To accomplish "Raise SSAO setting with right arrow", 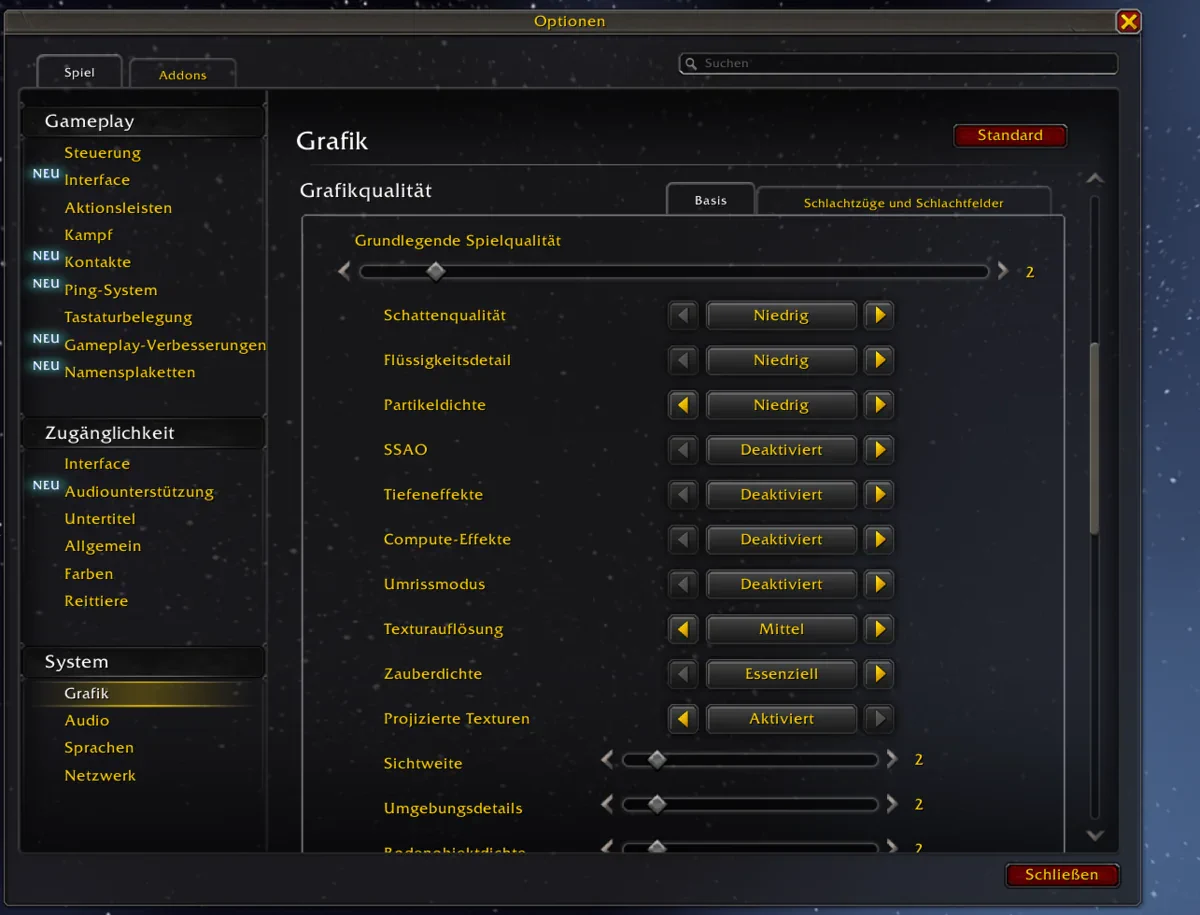I will 879,450.
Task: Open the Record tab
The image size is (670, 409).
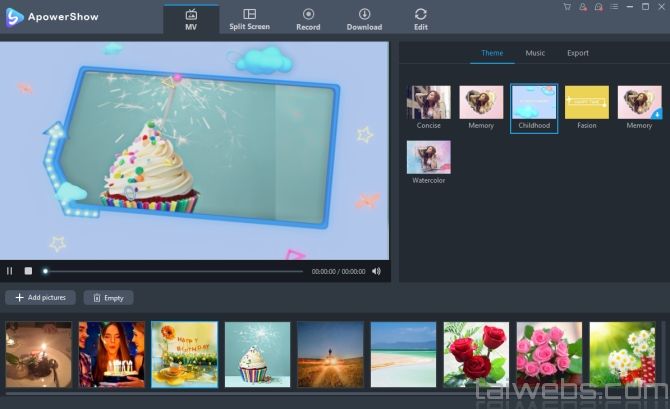Action: pos(308,19)
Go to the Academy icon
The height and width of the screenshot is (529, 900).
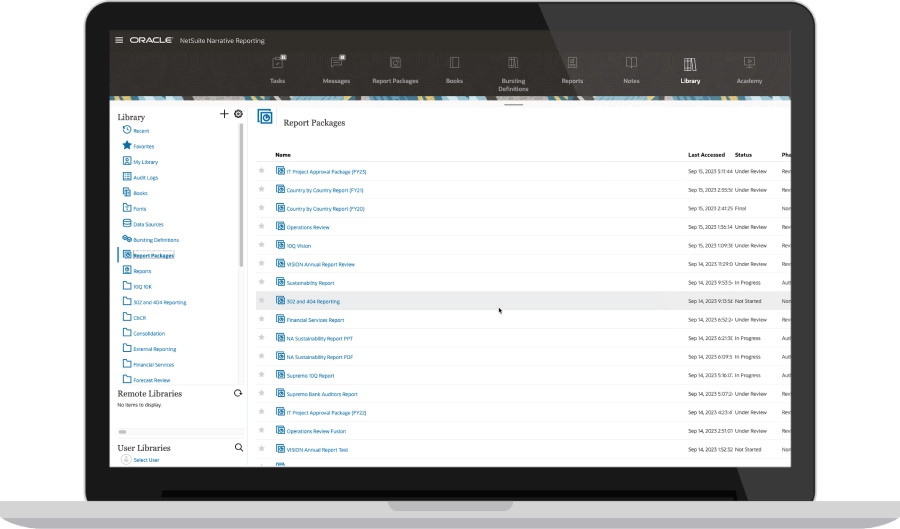pyautogui.click(x=749, y=64)
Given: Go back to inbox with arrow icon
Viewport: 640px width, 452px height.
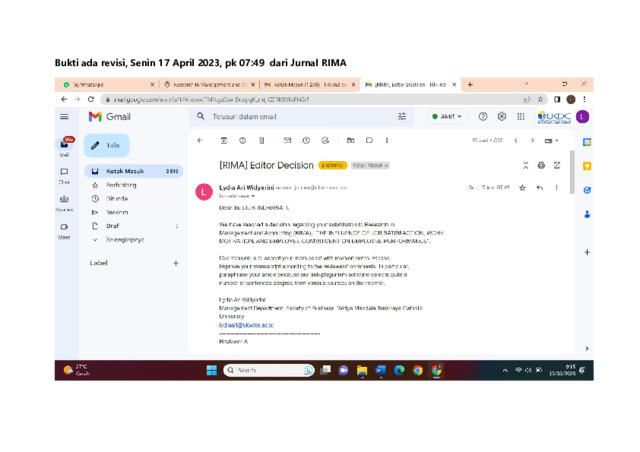Looking at the screenshot, I should click(x=200, y=140).
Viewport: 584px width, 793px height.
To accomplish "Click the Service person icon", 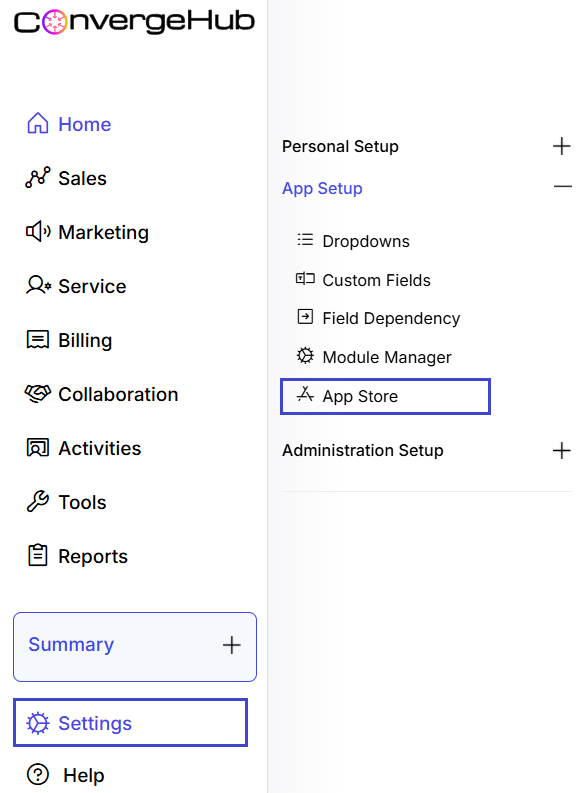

------------------------------------------------------------------------

__What the exercise asks__
Extract exactly the lines above from the line containing "The image size is (670, 409)." through the last one, both ends included, but not the pictures.

__Exercise result__
The image size is (670, 409).
Action: pos(308,19)
Go to the Academy icon
The height and width of the screenshot is (529, 900).
pyautogui.click(x=749, y=64)
Given: Go back to inbox with arrow icon
Viewport: 640px width, 452px height.
Looking at the screenshot, I should click(x=200, y=140).
Viewport: 584px width, 793px height.
To accomplish "Click the Service person icon", 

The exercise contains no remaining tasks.